The second example I go into is generating electricity. This seems easy. You just have to turn a turbine. Why can’t we turn more turbines and get the whole world on electric power overnight? But it’s not JUST turning the turbines. Where are you going to turn them? In the air? In the sea? They might kill wildlife. How big will they be? How much do they cost to make? What is their lifetime and how much energy can you get out of them in that time? Are they worth that cost? Now what about storage? It’s impossible to generate energy at exactly the same rate as it is used, so you need storage. Now what about transmission? How are you going to get that energy to the people that need it? It all gets exponentially more complicated when you factor in the human component. Who is going to be opposing you actively? Who is your competition? Who is paying politicians to pass legislation to ensure that you fail? Consider that the majority of the questions I’ve just asked are science questions, each with their own lines of research going on to make turning turbines for people more economically viable. Photovoltaics are even more complicated because you’re not just turning turbines.

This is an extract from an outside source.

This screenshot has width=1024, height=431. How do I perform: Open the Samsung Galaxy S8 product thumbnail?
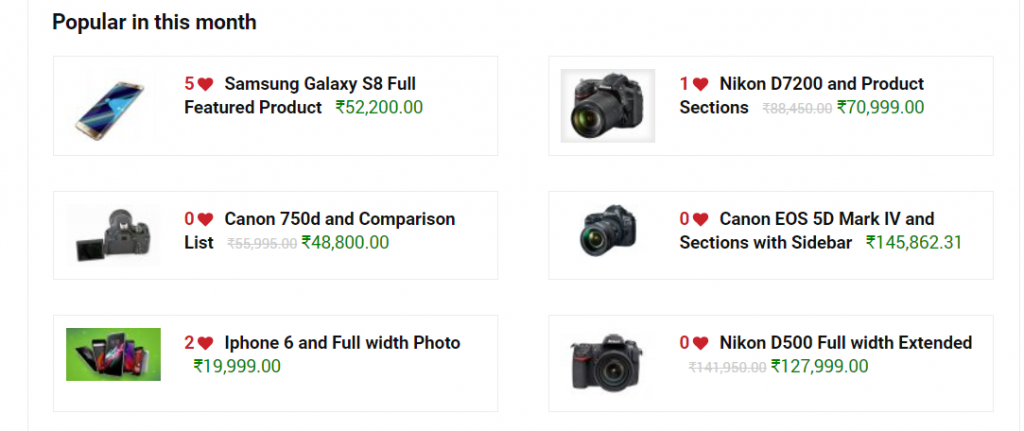113,105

That is the essence of why simple seeming things are difficult. You think that you just want to do one thing, but then you realize that to do that you need to address another thing, but to address that new thing you have to address a few other things, and it can explode exponentially into a tree-like structure. Eventually you get to a place where your solution is “good enough” and economically viable, and you release it, but nothing is ever perfect. And then when you do release it, people are going to be criticizing it harshly because it has flaw X or problem Y, and they’ll ask “why don’t they just fix that problem? It’s just one thing. Just make it better. These guys are idiots. Hundreds of scientists and engineers developing this and they couldn’t even prevent problem X? I could make a better project in my garage.” And these little seemingly simple problems that are actually very difficult to solve appearing before the public is what creates people who don’t trust experts.
INTPs are really good at seeing all of this technical nuance, and addressing it carefully, so they often find themselves at the receiving end of this type of harsh criticism. It’s exacerbated by the fact that we like to burrow into our problems without communicating with people, so they think we’re just screwing around, wasting their time, and not actually solving anything. This criticism can actually scare away INTPs from impactful careers in STEM. They might just say “screw that” and spend the rest of their days living in a small apartment, working at a grocery store, and developing their own personal projects at home alone on their computers, never showing the greatness of their work to the world. This is a bit of a loss for the world at large, and can be avoided if people make more of an effort to reach across the isle and understand these technical problems a little bit more, and be less quick to judge a person who is working on it.